No, sweetie. You can’t see the moon with vernaculars.
Not much, just measuring things in cups to annoy Europeans, what about you?
I promised my kids a genuine New Year’s party: I’ll be putting on my biggest earrings and nicest sweat pants standing on a chair in the kitchen and dropping a ball on their heads
Them: Are you the woman who overuses contractions?
Me: I’m.
“What do you know about atoms?”
“Very little.”
“Besides that.”
“Disney movies promote false images of the friendliness of woodland creatures,” I mutter after each rabies shot.
Meanwhile in Heaven…
Steve Jobs: [demonstrating device] You can listen to hymns, download prayers, create prayerlists, and manage your souls. I call it the iGod.
Who needs Botox when some discreetly placed scotch tape and social distancing are a thing.
Young Cat: so the trick is to meow loudly whenever I want something
Older Cat: (smoking cigarette and gazing off into the sunrise) kid, the trick is to meow loudly for no reason at all
I hate when my dog watches me pick up his shit, I feel like his bitch.
me: [a rest stop designer] this is the tile I want for the bathrooms that are always out of order
If you dropped two noodles on the floor, they would probably resemble my name more than my signature does…
Twitter pretty please next to a trending name add a label like “died” or “said something racist” or “is all good, just celebrating a birthday.”
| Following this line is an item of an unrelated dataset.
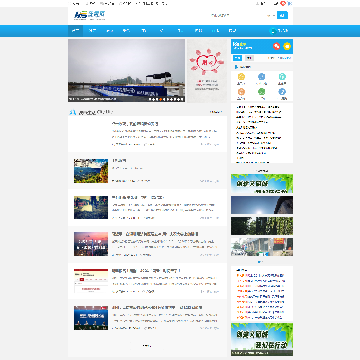Click the blue search button in header
The image size is (360, 360).
click(x=282, y=15)
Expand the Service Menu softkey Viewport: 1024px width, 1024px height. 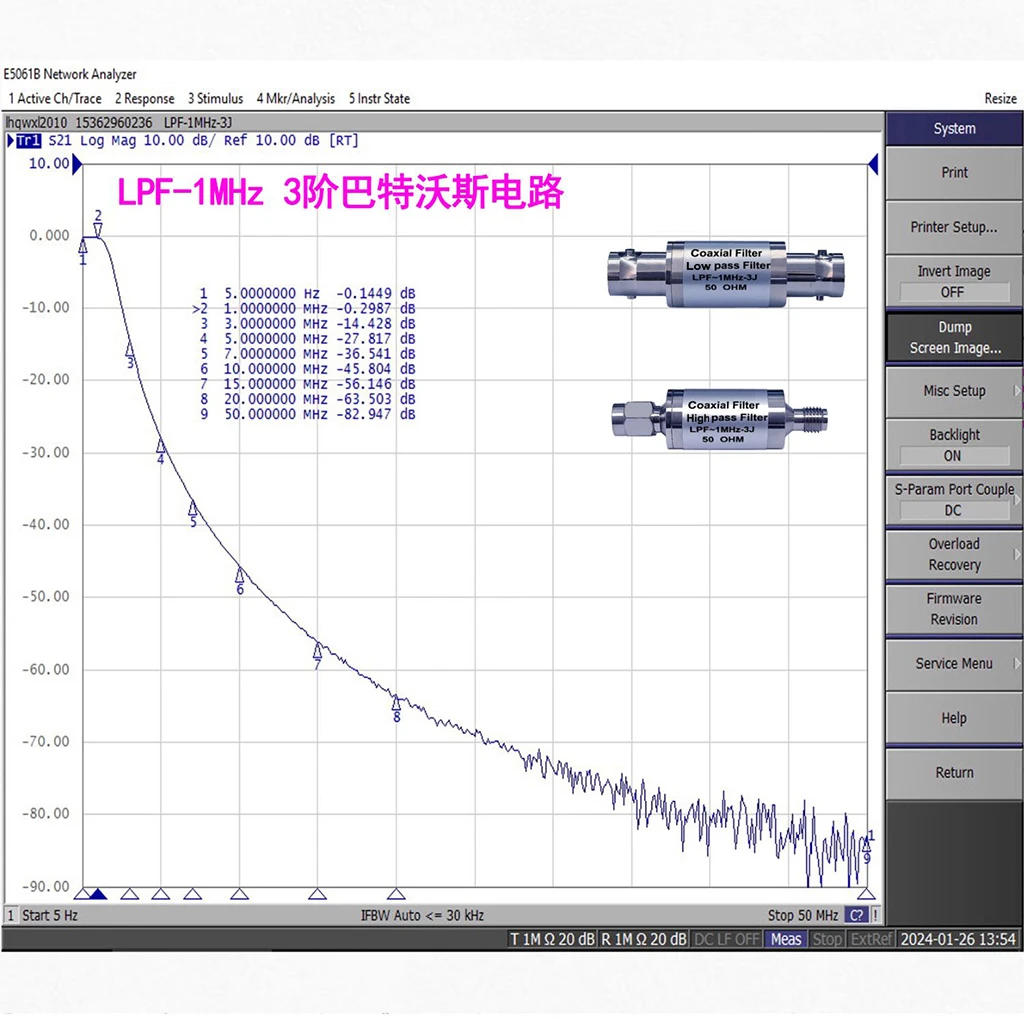953,663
Dogs naturally form packs, and if left undisturbed, will teach themselves how to play poker
FBI: If you testify you’ll have to go into the Witness Protection Program
ME: I’ll do it
FBI: Your wife and kids too
ME: Oh ok never mind
Nobody has ever partied as hard as skeletons in a cemetery in a 1930s cartoon. Using their heads as bongos. Doing cartwheels.. Letting one skelly use a broom to sweep them up into a big bone pile. The Euphoria kids could never
Sure, there’s no “I” in “team”…
But there’s, like, three in “idiot.”
Can’t believe New Zealand are introducing a new flag just as I finished memorising the old one.
I’m sorry you’re just not NASA material
“Why?”
Well, you wrote ‘red’ then crossed it out & put ‘human’ under blood type on your application.
Boss: Lunch meeting, let’s go.
Me: Do I have to?
Boss: Free food and unlimited alcohol.
Me: *moonwalks to the car*
Why’s everyone wearing green today. did the Hulk die or something
I used to wonder what it’d be like to read other people’s minds.
Then I got a Twitter account, and I’m over it.
The cops are here, Uncle Dave. Last chance to peacefully return my nose
Me: Am I in trouble?
Her: [Starts Alanis Morissette and Olivia Rodrigo playlist]
Me: Oh no.
You can’t scare me, you’re not getting my kids ready for school all by myself
Congratulations to all the people currently in a coma, well played.
Dear media: There’s nothing shocking about celebrities going topless, getting drunk, or falling over.
Let me know when they read a book.
dm room: tell your dad we say happy birthday!